Текст для чтения:
____________________

В Снежном напротив дома, с целиком вырванным из него подъездом, стоит белый диван. На нем, понурив головы, сидят пыльные мужчины в мешковатых брюках. Подъезд, лишившись основательной части несущей стены, теперь показывает свои внутренности — обтянутые дерматином двери третьего и четвертого этажа, белую мойку, прилипшую к боковой перегородке под крышей, несущие стены, заклеенные квадратами разных обоев, лестничные перила. Приоткрывает люстру и кафельную стену другого подъезда. А дверью первого этажа сообщает: «Проход запрещен». У этой двери на стуле посреди обломков сидит молодой ополченец с автоматом за спиной.
Подъезжает грузовик. Мужчины вскакивают с дивана. Из кабины выскакивает водитель и звонко отбивает молотком замки железного кузова. Еще одна партия таких же пыльных мужчин тянет руки вниз, а им оттуда подают большие морозильные камеры. Общими усилиями их заталкивают в кузов. Грузовик уезжает, оставляя на дороге не вместившиеся в него высокие белые стеллажи.
— Мы — пленные тридцать девятого батальона территориальной обороны Днепропетровска, — представляется самый старший из мужчин, когда они рассаживаются у дивана на корточках. — Нас набирали через военкомат, и никто не спрашивал — хотим мы или не хотим.
— Кем вы работали раньше?
— Я двери устанавливал.
— Я — монтажник-высотник.
— Я — сварщик.
— А я в магазине работал.
— Если вы ждете, что мы вам расскажем про то, как нас тут бьют и обижают, то такого мы вам не скажем, — снова говорит старший. — В этих обстоятельствах к нам еще нормально относятся. Ну как бы сказать… Я… Я — пленный, вот что. Я — в статусе пленного. И все. Я не чувствую себя униженным.
— Нам позволяют звонить домой.
— Минуту или пару минут на разговор дают. Полчаса назад мы пообедали, сидим теперь на солнышке — довольные, — говорит один, и все смеются.
— Кто вас взял в плен?
— Ваши соотечественники. То есть ваши регулярные войска. Мы стояли на блокпосту, нас было человек двадцать. Подъехало двадцать единиц российской техники. И у нас был выбор — либо вступить в бесполезный бой, либо сдаться.

____________________

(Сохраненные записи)

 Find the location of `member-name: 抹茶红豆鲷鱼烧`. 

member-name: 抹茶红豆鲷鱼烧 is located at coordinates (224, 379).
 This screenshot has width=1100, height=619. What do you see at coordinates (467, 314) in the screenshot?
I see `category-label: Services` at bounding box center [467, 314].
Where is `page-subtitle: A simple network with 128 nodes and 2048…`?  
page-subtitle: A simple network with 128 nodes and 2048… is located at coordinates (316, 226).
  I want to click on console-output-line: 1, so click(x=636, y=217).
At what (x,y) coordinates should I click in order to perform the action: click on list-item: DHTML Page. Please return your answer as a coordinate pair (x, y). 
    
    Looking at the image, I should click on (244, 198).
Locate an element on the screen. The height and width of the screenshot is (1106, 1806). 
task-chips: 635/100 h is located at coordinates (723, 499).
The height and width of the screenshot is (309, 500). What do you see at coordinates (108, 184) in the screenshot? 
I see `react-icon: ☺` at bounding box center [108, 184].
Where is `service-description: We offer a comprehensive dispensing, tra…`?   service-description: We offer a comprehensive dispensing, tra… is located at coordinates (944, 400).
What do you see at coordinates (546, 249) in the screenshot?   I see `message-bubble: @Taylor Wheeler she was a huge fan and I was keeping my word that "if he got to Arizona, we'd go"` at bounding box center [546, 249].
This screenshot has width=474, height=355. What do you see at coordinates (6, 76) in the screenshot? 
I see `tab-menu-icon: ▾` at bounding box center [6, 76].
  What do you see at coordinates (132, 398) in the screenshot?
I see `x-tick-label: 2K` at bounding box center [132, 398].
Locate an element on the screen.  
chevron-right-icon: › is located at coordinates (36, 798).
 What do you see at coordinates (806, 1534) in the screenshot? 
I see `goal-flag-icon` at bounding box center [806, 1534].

____________________

Требования к заданиям:
A – Определите, соответствуют ли тексту о пленных в Снежном утверждения (i), (ii) и (iii). На каждое ответьте «да» или «нет» и приведите решающие слова текста дословно: (i) пленных набирали через военкомат, не спрашивая их согласия; (ii) на телефонный разговор с домом пленным отводят полчаса; (iii) грузовик увез все вещи, включая белые стеллажи.
B – Продолжите текст о пленных в Снежном, начав сразу после его последней фразы.

Список ответов:
A –
(i) Да: «Нас набирали через военкомат, и никто не спрашивал — хотим мы или не хотим».
(ii) Нет: «Минуту или пару минут на разговор дают».
(iii) Нет: «Грузовик уезжает, оставляя на дороге не вместившиеся в него высокие белые стеллажи».

B –
Мимо проходит группа женщин. Женские каблуки — розовые, белые, голубые — мелькают почти перед лицами пленных. Женщины ничего не говорят, но стоило им дойти до разбитого дома, как цоканье их каблуков по асфальту становится решительным, твердым и безапелляционным. Мужчины еще ниже опускают головы. Один тяжело вздыхает.
— Такой камень на душе, — говорит он. — И с каждым днем в плену он тяжелеет. Говорят, что обмен пленными вовсю идет. И мы ждем — вот-вот, вот-вот. Мы разгребаем завалы, но в общем-то сильно не перенапрягаемся. Работать на свежем воздухе — лучше, чем в подвале сидеть.
Приближаются молодые люди в джинсах и кожаных куртках. Возле разбитого дома их голоса крепчают. Они сплевывают, а, поравнявшись с пленными, произносят матерные слова. Пленные поднимают головы, только когда группа удаляется. У самого молодого на лбу выступают красные пятна.
— Я — сам русский, — бросает в меня хмурый взгляд старший, — и родился я в России.
— Я — тоже, — говорит другой. — Я строил Ледовый Дворец в Сочи.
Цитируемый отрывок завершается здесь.